• **Task**: Only the lines running from the one with "Where should I click to: Click the key" to the end of the listing should be returned, each exactly as it appears, with both ends kept.

/---

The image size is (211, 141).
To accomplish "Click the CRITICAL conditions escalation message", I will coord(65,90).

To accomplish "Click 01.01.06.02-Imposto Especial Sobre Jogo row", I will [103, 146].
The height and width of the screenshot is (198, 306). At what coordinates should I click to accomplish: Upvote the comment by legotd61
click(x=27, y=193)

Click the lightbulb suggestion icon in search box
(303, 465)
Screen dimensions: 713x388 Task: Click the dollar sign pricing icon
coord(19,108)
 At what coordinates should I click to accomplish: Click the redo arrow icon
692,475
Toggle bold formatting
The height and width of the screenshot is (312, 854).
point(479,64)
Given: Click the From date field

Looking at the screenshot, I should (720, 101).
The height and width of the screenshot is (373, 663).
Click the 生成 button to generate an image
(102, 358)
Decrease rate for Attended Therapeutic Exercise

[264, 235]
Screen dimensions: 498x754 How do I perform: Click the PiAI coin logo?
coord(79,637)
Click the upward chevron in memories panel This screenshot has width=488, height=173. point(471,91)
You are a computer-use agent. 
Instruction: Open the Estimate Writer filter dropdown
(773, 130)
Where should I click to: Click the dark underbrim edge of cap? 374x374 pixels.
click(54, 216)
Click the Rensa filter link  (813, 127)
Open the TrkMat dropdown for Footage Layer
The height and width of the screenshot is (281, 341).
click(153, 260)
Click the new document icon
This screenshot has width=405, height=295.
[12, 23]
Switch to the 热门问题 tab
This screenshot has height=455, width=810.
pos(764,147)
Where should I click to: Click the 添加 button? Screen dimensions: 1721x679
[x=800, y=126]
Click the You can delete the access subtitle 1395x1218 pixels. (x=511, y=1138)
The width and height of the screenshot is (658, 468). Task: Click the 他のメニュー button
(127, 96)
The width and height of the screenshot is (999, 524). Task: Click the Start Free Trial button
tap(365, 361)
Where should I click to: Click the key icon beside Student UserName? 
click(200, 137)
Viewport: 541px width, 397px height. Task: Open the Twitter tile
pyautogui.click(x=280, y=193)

\---

• **Task response**:
Where should I click to: Click the key icon beside Student UserName? 
click(200, 137)
Viewport: 541px width, 397px height. Task: Open the Twitter tile
pyautogui.click(x=280, y=193)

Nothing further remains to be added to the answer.